Victorian Solar Feed-In Tariff Boost In 2017

Victoria Solar Feed In Tariff

Solar power system owners in Victoria can expect approximately 20 per cent more for the electricity they export to the mains grid from July next year.

Minister for Energy, Environment and Climate Change Lily D’Ambrosio yesterday announced multiple feed-in tariff rates would be introduced in 2017. The rates would be based on peak, off-peak and shoulder exports. Additionally, solar households will receive a payment for the environmental value of their exports.

“Victorians should be fairly compensated for the power they generate – plain and simple,” said Minister  D’Ambrosio.

“This is the first time the tariff has been increased in the last 6 years, rising by approximately 20 per cent. Households will now be compensated through the most cost effective and fairest system available, which is through a time-of-use feed-in tariff.”

Not all of the FiT recommendations previously made by the Essential Services Commission (ESC) will make it to prime-time,  as they would add unnecessary complexity Ms. D’Ambrosio said.

The Minister stated this was the first time Victoria’s solar feed-in tariff had been increased in 6 years.

Pending further detail being made available, the announcement will no doubt be welcomed by Victorian solar households; more of whom have been considering installing home energy storage to make the best use of their valuable rooftop generated electricity.

Even with the FiT increase, solar batteries will continue to be very attractive.

According to Energy Matters, a system comprising 5.2kW of solar panels in Melbourne along with a battery system can provide a financial benefit (at current FiT rates) of more than $1,800 annually; depending on installation scenario and consumption profile.

It’s encouraging to see the Victorian Government following through on what was an important election promise. Recent Clean Energy Regulator (CER) data indicates more than 295,000 solar power systems are installed across the state; representing an even greater number of voters.

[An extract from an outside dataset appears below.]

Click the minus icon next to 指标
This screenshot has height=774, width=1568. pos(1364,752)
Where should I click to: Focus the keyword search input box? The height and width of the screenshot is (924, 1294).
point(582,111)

The Clean Energy Council was quick to praise the move.

“This new system is simply better recognition of the true value of solar power when it flows back into the power grid,” said CEC Policy Manager Darren Gladman.

“This will also help to provide an incentive to install home battery systems, which are coming down rapidly in price but still outside the reach of many working families.”

Solar Citizens was also very pleased with the announcement.

“This is a first for Australia and indeed the Victorian Government is leading the world with this announcement to better value the benefits of rooftop solar or distributed renewable energy,” Reece Turner, Consumer Campaigner for Solar Citizens said.